The word “pickle” is funny, but mostly associated with old-fashioned things. In the 1950s and 60s, the joke was that pregnant women loved them. Pickles was also a name given to weird grown women in comedy then. It’s also a last name of distinction, as in Tommy Pickles, an adventurous baby who often broke out of his crib on the award-winning animated Nickelodeon kids’ series, "Rugrats."
Excuse the pun that’s coming, but this family does not seem in a financial pickle. They can afford to build a palace-in-the-sand in vacationland, and most importantly, all get along swimmingly as they build it together.
“Vacations are better with the credit gods on your side,” the female voiceover says.
That’s a good line that ties up the joke and the concept.
In reality, of course, relying on the credit gods for anything can be dangerous.
But leave it to the name Pickles to ground the fantasy and bring it back to that most humble of comestibles.
That’s all pretty deep for a credit card commercial. It works.
Whereas sassy Priceline spokesperson Kaley Cuoco (Penny on "Big Bang Theory," etc.) plays into the cringey energy of a semi-recent spot, also featuring a vacationing family, with admirable gusto.
Kelly tells a sunbathing couple that Priceline.com can “help them save up to 60% on family-friendly hotels.”
They don’t seem to find her abrupt, just-get-to-the-sell conversation-starter strange. In fact, it seems to propel the wife to go off to her own fantasyland. “So many great trips,” she muses from under her stylish hat, “we might just leave here with another vacation baby.”
Meanwhile, their tween-ish daughter, sitting poolside, overhears this and emits the perfect response: ”Gross!”
The dad pipes up with “Take it easy, Paris.”
Now destination names like Paris have been popular for the past 20 years or so, with Paris leading London, Montana, and Brooklyn. So I didn’t process it as anything but a name.
That was until the dad adds, “And you, too, Fort Lauderdale.” He’s speaking to his son, the little brother, groaning into his oversized tube in the pool.
The four-syllable name starting with Fort does not compute and breaks the spell.

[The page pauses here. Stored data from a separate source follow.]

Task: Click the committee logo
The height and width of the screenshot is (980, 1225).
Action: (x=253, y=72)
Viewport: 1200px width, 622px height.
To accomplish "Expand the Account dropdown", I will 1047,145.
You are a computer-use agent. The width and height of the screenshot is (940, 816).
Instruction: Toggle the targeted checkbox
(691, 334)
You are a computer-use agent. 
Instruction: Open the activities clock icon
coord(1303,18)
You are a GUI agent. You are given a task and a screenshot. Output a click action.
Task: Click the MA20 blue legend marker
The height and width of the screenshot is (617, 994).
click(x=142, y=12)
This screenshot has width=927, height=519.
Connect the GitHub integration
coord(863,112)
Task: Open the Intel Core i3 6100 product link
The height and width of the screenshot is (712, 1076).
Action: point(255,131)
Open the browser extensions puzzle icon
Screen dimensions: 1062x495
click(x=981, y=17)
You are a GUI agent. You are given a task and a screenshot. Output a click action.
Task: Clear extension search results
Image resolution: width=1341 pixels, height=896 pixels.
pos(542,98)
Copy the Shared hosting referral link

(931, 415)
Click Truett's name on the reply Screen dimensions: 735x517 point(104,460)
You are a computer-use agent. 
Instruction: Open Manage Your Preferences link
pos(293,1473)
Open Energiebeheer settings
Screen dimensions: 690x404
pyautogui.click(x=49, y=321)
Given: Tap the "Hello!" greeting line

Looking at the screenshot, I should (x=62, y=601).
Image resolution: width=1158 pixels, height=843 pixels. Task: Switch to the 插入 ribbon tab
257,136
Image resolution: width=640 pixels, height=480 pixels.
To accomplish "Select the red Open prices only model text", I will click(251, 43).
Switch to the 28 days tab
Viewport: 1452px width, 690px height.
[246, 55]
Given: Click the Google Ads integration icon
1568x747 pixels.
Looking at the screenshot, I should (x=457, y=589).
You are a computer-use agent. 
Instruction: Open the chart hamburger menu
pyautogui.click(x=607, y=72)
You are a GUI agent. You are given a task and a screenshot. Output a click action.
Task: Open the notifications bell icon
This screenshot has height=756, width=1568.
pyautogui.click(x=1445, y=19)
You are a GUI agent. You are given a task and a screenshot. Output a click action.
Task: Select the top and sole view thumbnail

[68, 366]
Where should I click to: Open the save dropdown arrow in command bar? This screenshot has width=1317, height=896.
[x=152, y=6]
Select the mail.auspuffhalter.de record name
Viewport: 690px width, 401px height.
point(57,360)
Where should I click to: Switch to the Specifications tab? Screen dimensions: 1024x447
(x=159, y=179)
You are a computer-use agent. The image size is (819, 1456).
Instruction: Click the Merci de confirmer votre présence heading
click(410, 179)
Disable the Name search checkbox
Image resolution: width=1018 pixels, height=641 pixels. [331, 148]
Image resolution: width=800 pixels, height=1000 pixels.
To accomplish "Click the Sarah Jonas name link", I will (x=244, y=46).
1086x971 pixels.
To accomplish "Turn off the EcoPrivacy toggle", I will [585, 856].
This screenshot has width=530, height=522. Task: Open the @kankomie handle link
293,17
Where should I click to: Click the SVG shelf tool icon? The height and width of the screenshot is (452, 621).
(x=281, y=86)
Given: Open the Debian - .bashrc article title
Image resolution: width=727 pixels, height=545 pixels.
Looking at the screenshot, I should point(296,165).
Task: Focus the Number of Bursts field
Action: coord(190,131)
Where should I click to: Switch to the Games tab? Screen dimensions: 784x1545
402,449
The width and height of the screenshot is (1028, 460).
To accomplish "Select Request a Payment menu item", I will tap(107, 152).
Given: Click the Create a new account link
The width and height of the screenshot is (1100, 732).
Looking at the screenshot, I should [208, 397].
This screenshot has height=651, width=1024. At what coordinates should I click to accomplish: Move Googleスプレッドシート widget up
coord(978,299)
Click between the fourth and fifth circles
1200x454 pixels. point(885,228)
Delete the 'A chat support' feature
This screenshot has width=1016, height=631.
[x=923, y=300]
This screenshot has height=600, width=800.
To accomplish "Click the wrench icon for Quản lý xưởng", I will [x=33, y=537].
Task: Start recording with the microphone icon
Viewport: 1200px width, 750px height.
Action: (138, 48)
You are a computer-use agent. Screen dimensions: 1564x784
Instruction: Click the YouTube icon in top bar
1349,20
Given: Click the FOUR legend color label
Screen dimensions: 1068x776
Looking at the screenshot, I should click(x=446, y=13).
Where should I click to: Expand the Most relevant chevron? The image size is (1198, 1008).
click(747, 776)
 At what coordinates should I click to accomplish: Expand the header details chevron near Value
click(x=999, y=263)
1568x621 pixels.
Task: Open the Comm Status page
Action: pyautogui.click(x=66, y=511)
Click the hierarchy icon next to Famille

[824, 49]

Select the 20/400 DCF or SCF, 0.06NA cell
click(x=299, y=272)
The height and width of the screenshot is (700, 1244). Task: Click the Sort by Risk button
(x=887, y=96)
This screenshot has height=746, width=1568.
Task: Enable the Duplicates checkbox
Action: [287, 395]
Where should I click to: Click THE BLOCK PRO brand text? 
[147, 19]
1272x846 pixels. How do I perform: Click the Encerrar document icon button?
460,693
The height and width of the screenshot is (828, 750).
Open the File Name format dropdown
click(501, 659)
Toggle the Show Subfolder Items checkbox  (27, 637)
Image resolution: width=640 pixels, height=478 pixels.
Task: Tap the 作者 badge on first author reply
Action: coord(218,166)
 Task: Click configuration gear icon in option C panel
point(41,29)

And it leaves Kelly holding the groaner joke bag.
Like a Catskills-style performer, she ends the spot with “At least it wasn’t Toledo.”
Ba da bum!
But using Toledo seems gratuitous, just at a time when the Midwest is finally getting some well-deserved respect, via Tim Walz.
And punching down on Ohio is not a good look for a travel company.
Had the little bro been named “Toledo,” which conjures up a smile, the spot would have made more sense.
It also would have allowed our spokes-standup, Kelly, to close with, “At least it’s not Fort Lauderdale!” which also works better. She would be using Fort Lauderdale as an even more bizarre name, and not disparaging the town in Florida.
Many fewer Ohioans would have been hurt. And perhaps they would have been persuaded to go to their “happy price, Priceline.”
Otherwise, making fun of kids’ names because it turns out they were “vacation babies” is dicey but clever.
But for the sake of this story, there’s something more important in the order of things than in a name.
I wonder if Shakespeare would agree.